E se formos falar da escravatura dos "sudaan" (pretos animistas ou cristãos) feita pelos muçulmanos até... bem, até aos dias de hoje (!), teremos números superiores aos dos escravos africanos comercializados pelos europeus.

Anónimo disse...

Os povos do caucáso sofreram muito no período de Estalin mas hoje não vejo motivo para o separatismo na região. Há autonomia e estão num país que cresce bastante, mas infelizmente há uma enorme corrupção, esta será difícil de eliminá-la em curto tempo.

Wandard disse...

Pippo,

Sinceramente desconheço qual período histórico os Berberes tiveram um domínio sobre europeus! porém o período sob o domínio romano é bem mais extenso mesmo que não tenha sido completo.

Pippo disse...

Wandard, foi de 711 a 1492. mais de sete séculos! E depois foi a pirataria e escravatura de mais de um milhão de europeus, que se estendeu mais ou menos até 1820.

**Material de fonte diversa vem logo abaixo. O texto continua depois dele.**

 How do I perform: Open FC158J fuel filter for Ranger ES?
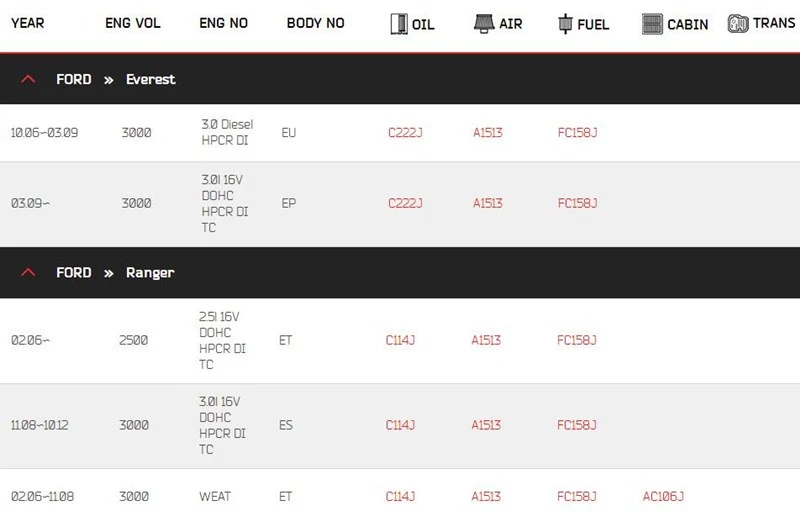pos(576,425)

A título de curiosidade, a primeira intervenção externa das FA norte-americanas (e a primeira acção dos Marines) foi, precisamente, nas costas de Tripolí contra os piratas berberescos.

Ab,

Wandard disse...

Pippo,

Relembrei, o período de dominação Moura na Península Ibérica, até a reconquista de Granada. Os Berberes eram um contingente representativo da população tornando mais difícil de separar quando assimilaram a língua Árabe. Porém se somarmos o período romano, ao período a todos os demais que representam a escalada de exploração europeia até o período contemporâneo a Europa dominou e oprimiu por mais tempo, isto sem incluir os eventos mais recentes.

Wandard disse...

Pippo,


A primeira intervenção americana foi em Puerto Plata na República Dominicana em 1798, a intervenção em Trípoli foi em 1801 na primeira Guerra Bérbere e na verdade foram empregados mercenários gregos, berberes e árabes mais de 500, eram apenas uns 10 americanos.

Pippo disse...

Wandard, não pode incluir o período romano (e, já agora, o helénico) no da "exploração europeia" pois as concepções da época não se pautavam pelo mesmo diapasão. Não havia uma ideia de "nós" (os europeus ou os asiáticos) vs "eles", o que havia (no caso grego e romano, mas também no persa e certamente no egípcio) era a concepção de "bárbaros vs civilizados". Por exemplo, para os persas, os gregos eram bárbaros, e vice-versa. Também os celtas ou os iberos eram tidos por bárbaros, apesar de serem europeus.
Portanto, só podemos falar em "blocos" civilizacionais (europeus, árabes, etc.) a partir da Idade Média. E, precisamente, a primeira vez que se refere o termo "nós, os Europeus" é na cronica, se não me engano, de Eginardo, quando se relata a Batalha de Poitiers contra os muçulmanos.
Concluindo, a dominação da Europa pelo "outro" (não-europeu) remonta a 711 e nem sei bem se já acabou (Trácia turca); a dominação do "outro" pelos europeus, à excepção do breve período das Cruzadas, remonta, se não me engano, a 1832, com a conquista de Argel (um ninho de piratas esclavagistas!) pelos franceses.

Quanto à primeira intervenção norte-americana no exterior, tem razão, ela foi contra os corsários franceses que actuavam nas Índias Ocidentais. Curiosamente, uma intervenção pelos mesmos motivos que levaram a US Navy a actuar nas costas de Tripoli (o facto de levarem mercenários é irrelevante pois a actuação foi feitas sob a bandeira estrelada e listada).